▸ **EXERCISE DESCRIPTION**:
Only one number is wanted here: how many lines of the data hold "computer".

▸ **INFORMATION GIVEN**:
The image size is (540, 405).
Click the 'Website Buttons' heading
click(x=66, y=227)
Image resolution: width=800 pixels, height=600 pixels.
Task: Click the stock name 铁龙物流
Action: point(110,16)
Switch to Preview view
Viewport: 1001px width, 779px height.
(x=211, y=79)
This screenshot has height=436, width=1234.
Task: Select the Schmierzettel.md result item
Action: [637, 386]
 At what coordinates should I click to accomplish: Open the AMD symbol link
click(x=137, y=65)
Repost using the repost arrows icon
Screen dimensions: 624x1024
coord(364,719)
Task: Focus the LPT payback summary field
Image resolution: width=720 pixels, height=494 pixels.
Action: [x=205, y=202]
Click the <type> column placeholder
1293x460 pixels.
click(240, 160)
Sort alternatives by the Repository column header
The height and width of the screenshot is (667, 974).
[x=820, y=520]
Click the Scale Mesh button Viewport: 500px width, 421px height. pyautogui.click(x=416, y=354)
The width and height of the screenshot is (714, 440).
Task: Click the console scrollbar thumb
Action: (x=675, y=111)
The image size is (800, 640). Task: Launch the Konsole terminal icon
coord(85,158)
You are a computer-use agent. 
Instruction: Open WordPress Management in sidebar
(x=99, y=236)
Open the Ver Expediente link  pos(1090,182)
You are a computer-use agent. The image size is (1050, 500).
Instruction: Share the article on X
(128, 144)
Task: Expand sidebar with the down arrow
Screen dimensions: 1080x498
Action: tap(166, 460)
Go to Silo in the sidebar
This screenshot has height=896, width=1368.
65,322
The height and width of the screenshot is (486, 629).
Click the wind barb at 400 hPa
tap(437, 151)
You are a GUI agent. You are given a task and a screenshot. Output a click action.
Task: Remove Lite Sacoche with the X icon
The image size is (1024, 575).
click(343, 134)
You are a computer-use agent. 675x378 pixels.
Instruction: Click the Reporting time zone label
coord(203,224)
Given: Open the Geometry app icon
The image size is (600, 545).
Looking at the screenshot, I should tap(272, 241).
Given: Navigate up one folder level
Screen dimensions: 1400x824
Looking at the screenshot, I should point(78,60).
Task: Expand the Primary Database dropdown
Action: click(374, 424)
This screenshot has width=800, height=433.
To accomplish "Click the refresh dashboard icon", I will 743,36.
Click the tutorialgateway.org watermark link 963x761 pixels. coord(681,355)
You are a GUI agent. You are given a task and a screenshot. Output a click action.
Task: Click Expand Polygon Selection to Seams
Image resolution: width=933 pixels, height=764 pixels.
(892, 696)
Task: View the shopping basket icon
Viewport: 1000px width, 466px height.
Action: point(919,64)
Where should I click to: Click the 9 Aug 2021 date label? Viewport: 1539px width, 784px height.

▸ **EXERCISE ANSWER**:
3